* HOW TO COMPLETE THIS TASK:
Count the lines in the records beneath this task that contain the string "Viewport", then give the count by itself.

————

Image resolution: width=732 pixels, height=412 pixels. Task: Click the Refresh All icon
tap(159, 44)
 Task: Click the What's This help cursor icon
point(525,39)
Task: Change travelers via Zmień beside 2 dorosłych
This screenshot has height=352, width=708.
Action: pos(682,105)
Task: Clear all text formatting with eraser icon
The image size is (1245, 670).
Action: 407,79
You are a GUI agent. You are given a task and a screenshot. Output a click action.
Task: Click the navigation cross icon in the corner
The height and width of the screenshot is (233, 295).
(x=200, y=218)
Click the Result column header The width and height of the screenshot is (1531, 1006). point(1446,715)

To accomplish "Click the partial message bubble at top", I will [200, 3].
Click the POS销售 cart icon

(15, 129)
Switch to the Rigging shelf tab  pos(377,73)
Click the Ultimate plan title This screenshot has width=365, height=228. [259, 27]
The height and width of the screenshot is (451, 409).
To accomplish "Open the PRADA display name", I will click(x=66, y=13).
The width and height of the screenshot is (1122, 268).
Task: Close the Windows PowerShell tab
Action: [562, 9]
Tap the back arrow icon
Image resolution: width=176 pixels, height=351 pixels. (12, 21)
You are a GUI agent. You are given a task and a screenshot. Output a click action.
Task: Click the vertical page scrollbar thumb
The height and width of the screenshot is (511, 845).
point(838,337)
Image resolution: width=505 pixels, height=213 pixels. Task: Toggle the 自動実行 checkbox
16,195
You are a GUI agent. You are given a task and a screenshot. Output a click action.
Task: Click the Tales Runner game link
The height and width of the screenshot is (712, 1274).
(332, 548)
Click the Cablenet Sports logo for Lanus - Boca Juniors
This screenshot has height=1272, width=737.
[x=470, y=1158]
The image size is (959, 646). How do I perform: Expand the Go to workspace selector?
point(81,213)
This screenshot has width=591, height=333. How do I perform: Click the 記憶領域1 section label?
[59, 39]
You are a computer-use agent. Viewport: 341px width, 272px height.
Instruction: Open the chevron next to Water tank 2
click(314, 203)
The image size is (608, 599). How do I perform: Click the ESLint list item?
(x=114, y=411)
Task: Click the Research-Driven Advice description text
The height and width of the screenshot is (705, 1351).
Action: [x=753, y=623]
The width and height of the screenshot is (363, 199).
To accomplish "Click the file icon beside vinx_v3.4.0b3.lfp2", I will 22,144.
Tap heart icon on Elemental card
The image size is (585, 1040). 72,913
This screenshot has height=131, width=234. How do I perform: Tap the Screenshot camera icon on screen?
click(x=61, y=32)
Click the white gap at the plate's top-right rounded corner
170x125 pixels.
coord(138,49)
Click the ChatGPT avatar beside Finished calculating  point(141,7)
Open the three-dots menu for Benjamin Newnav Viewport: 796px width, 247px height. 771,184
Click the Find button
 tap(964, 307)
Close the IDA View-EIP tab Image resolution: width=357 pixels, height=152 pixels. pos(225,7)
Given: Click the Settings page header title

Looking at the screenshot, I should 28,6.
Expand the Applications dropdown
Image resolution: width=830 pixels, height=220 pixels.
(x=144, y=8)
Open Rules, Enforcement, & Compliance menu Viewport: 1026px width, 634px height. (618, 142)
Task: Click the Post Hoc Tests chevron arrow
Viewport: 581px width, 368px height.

————

* SOLVED EXERCISE:
4